Une entrave au retour sur les marchés ?
Quant au retour sur les marchés invoqué par Jeroen Dijsselbloem, c’est une raison qui n’est guère plus valable. Chacun sait que la Grèce aujourd’hui ne peut revenir sur les marchés, avec ou sans Anthimos Thomopoulos à la tête de la Banque du Pirée. Le dernier mémorandum est sans doute une raison beaucoup plus valable que la direction de cette banque pour détourner les investisseurs d’Athènes.
En comprimant encore la demande intérieure, en réduisant encore les perspectives de croissance, en rajoutant encore de la dette à la dette (l’endettement public pourrait atteindre 200% du PIB), c’est bien plutôt les choix de l’Eurogroupe qui détournent les investisseurs de la Grèce. Et seule une intégration de la Grèce dans le programme de rachat de la BCE serait capable de faire revenir les acheteurs, précisément parce que cet achat sera en quelque sorte « garanti » par l’action de Francfort.
L’idée d’un rétablissement de la confiance permettant le retour sur les marchés est parfaitement un mythe dans le cas grec. D’ailleurs, l’intervention de l’État dans une banque n’est pas synonyme de rejet pour les marchés. Lorsque Jeroen Dijsselbloem en février 2013 a nationalisé la banque en faillite SNS Reaal et a exproprié les actionnaires et les détenteurs de dette junior, il n’a pas contribué à faire des Pays-Bas un enfer pour les investisseurs…
Affaiblir le gouvernement grec
Cette polémique a donc été volontairement grossie pour affaiblir un peu plus le gouvernement grec. Le but est évident : montrer que le gouvernement actuel pratique le même clientélisme que ses prédécesseurs et qu’il en dispose pas de la confiance des créanciers. C’est donc un appel assez ouvert aux citoyens grecs à soutenir l’opposition conservatrice.
Il s’agit aussi d’exercer davantage de pression sur Alexis Tsipras, pour lui faire accepter une réforme des retraites qui engagerait des baisses de pension, ce qu’il continue de refuser. En agitant la menace de la « revue », Jeroen Dijsselbloem a touché le point sensible : sans une revue positive, Athènes ne perdrait pas seulement le déblocage de la seconde tranche de « l’aide », elle perdrait aussi la possibilité de voir la BCE accepter à nouveau la dette grecque comme collatéral (garantie) pour le refinancement des banques grecques. Autrement dit, le gouvernement grec pourrait ne pas voir la situation de son secteur bancaire se normaliser. De plus, sans une revue positive, il n’y aura pas de renégociation de la dette.

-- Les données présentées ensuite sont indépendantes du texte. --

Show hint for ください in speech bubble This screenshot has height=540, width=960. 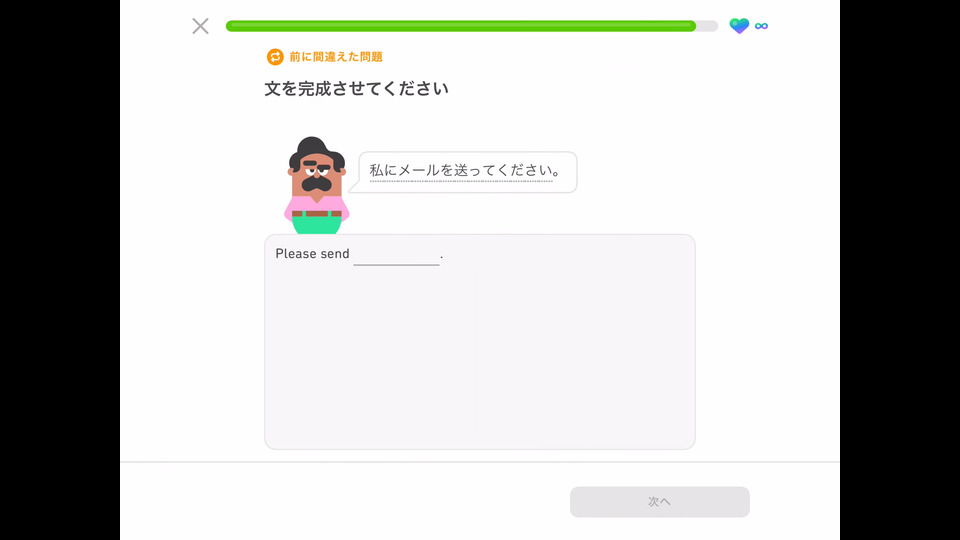tap(524, 170)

Alexis Tsipras de moins en moins soutenu
Le moment est bien choisi pour les créanciers. Car le gouvernement d’Alexis Tsipras commence à perdre le soutien populaire : la « narration » du gouvernement cherchant à atténuer les demandes de la troïka s’affaiblit au fur et à mesure que le mémorandum est déployé. Le parti de droite Nouvelle Démocratie (ND) est donc pas passé, dans un sondage publié par Alco le 15 janvier devant Syriza. Le Premier ministre ne peut donc pas réellement engager un bras de fer avec les créanciers, comme l’an dernier. Quant à sa majorité, elle risque de tout accepter pour éviter de nouvelles élections qui chasseraient Syriza du pouvoir. Les créanciers sont donc en situation de force. Et ils comptent en profiter pour réduire encore toute volonté de résistance en provenance d’Athènes.